• Directions:
Among the following entries, count the lines that contain "will" and report only the result.

Stored records
=-=-=-=-=

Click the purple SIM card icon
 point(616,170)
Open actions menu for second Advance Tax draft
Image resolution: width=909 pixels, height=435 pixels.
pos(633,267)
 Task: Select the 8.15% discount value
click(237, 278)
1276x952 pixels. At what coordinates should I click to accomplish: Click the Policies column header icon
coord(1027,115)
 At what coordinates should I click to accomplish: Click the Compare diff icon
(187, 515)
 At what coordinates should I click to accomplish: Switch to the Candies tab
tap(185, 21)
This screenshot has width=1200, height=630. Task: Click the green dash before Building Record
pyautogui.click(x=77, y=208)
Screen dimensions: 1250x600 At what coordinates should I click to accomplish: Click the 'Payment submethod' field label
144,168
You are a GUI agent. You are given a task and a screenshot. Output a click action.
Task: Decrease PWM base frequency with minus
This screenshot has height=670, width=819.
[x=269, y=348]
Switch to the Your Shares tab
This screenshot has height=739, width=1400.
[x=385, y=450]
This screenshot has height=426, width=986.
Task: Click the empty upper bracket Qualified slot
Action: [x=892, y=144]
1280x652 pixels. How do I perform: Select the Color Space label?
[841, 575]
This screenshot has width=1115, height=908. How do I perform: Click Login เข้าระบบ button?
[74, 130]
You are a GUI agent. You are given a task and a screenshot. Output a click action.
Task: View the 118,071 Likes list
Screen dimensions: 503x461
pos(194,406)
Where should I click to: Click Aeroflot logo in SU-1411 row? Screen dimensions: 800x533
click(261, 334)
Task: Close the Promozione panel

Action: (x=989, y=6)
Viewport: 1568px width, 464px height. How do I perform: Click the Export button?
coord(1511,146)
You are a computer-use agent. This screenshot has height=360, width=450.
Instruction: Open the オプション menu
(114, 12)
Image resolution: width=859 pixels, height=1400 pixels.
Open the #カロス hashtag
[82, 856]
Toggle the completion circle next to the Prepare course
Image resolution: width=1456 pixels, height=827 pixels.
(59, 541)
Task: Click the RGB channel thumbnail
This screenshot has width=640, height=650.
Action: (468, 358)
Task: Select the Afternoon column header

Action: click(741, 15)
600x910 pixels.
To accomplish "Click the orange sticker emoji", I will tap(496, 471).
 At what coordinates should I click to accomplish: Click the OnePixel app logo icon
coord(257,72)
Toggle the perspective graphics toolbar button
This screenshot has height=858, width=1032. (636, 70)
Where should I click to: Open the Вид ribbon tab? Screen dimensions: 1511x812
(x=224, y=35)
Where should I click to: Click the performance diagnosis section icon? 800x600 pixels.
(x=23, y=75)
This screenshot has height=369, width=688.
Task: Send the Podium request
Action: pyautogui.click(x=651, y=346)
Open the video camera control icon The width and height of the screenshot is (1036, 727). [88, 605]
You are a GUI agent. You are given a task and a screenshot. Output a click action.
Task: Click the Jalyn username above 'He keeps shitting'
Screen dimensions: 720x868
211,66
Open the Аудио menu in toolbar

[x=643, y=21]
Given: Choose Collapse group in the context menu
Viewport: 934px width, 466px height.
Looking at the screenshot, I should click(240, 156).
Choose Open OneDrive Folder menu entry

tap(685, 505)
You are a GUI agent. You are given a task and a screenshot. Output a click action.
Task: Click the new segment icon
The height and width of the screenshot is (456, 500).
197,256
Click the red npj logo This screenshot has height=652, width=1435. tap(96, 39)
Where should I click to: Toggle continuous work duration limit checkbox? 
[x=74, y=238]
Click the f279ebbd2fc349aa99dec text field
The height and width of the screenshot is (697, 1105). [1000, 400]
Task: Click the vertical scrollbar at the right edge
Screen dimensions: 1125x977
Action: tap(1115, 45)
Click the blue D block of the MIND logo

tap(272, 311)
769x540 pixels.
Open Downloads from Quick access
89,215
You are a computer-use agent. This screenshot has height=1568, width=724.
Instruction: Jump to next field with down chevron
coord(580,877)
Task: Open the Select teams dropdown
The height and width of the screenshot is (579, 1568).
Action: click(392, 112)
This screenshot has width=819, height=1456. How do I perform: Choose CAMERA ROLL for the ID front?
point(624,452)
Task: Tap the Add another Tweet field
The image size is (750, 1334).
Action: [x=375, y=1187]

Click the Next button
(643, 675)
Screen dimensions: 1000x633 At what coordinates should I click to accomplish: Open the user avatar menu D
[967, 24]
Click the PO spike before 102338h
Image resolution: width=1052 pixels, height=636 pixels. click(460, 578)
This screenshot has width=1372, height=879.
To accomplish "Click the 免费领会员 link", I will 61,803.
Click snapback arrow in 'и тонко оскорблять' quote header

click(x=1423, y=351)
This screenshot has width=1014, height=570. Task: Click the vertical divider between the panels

=-=-=-=-=

• Exercise output:
2